= PASSAGE SHOWN =
Number of instances:569 
Number of features:30
Note the two classes are not balanced, their ratio is 212:357


------
### Classifier: SVM

In [49]:
from sklearn import svm
clf = svm.SVC(gamma='auto').fit(X_train,y_train)
clf.score(X_test,y_test)


0.6982758620689655

------
### Classifier: Random Forest 

In [59]:
from sklearn.ensemble import RandomForestClassifier

clf = RandomForestClassifier(n_estimators = 50).fit(X_train,y_train)
clf.score(X_test,y_test)

0.9396551724137931

------
### Classifier: Gaussian Process
Gaussian Processes for Machine Learning (GPML) by Rasmussen and Williams, FYI, they are two Cambridge fellows now. :http://www.gaussianprocess.org/gpml/chapters/RW.pdf


In [56]:
from sklearn.gaussian_process import GaussianProcessClassifier
from sklearn.gaussian_process.kernels import RBF
kernel = 1.0*RBF(1.0)
gpc = GaussianProcessClassifier(kernel = kernel).fit(X_train,y_train)
gpc.score(X_test,y_test)

0.9482758620689655

------
### Classifier: Logistic Regression
Logistic regression is a binary classfication method. Sigmoid function can map $[-\infty, \infty]$ to $[0,1]$, which is a deserved property of probability. Therefore:
\begin{equation}
\log\Big( \frac{p(x)}{1-p(x)} \Big) = WX + b
\end{equation}

\begin{equation}
p(x) = \frac{1}{1+exp(-(WX + b))}
\end{equation}

To find the optimal coefficients, we can use maximum likelihood estimates. The Log-likelihood is:

\begin{equation}
\mathcal{L} = \sum_{i=1}^N y_i log p(x_i) + (1-y_i)log(1-p(x_i))

= WORK TO DO =
1. Transcribe the classifier notebook from "0.9396551724137931" down to "kernel = 1.0*RBF(1.0)".
2. In the records, rewrite everything from the line containing "You are a GUI" down to the end, requests included, shifting each coordinate in the answers by -104. Omit the pictures.
The classifier notebook and the records come from unrelated sources.

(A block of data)
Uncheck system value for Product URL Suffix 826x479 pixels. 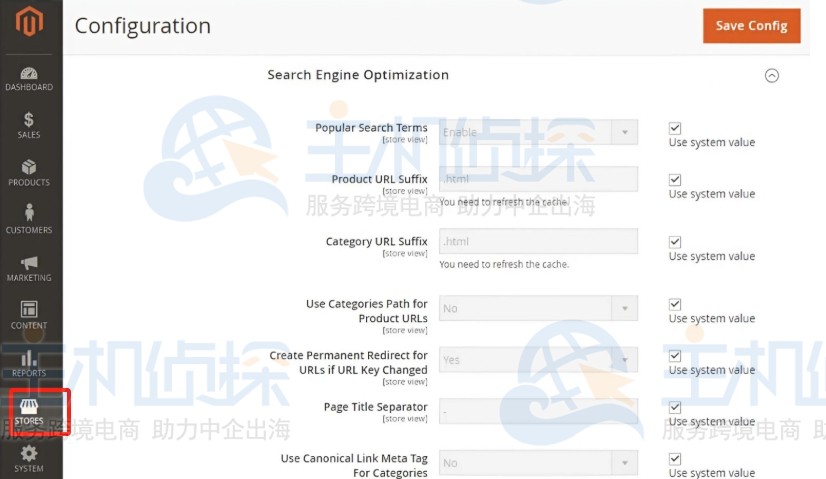click(x=675, y=180)
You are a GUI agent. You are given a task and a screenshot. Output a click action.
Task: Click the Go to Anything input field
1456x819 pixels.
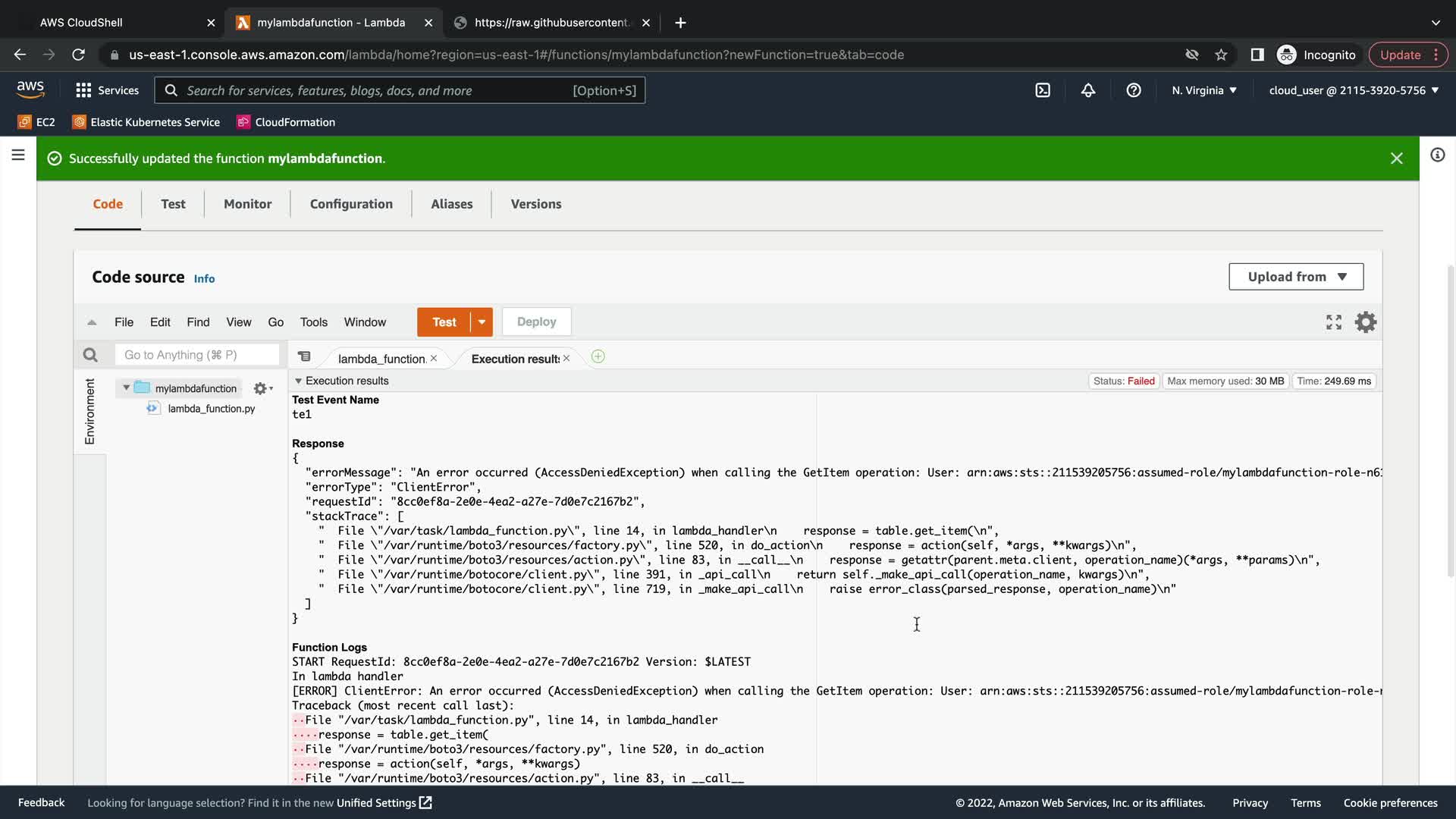[x=197, y=355]
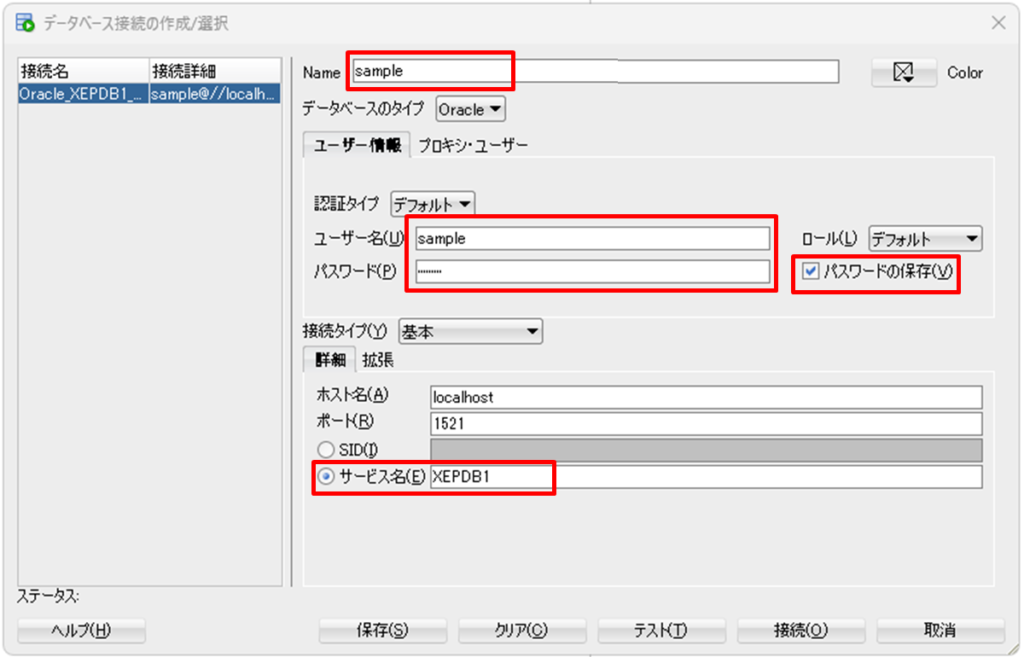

= WORKED ANSWERS =
1.
0.9396551724137931

------
### Classifier: Gaussian Process
Gaussian Processes for Machine Learning (GPML) by Rasmussen and Williams, FYI, they are two Cambridge fellows now. :http://www.gaussianprocess.org/gpml/chapters/RW.pdf


In [56]:
from sklearn.gaussian_process import GaussianProcessClassifier
from sklearn.gaussian_process.kernels import RBF
kernel = 1.0*RBF(1.0)

2.
You are a GUI agent. You are given a task and a screenshot. Output a click action.
Task: Click the Go to Anything input field
1456x819 pixels.
[x=93, y=251]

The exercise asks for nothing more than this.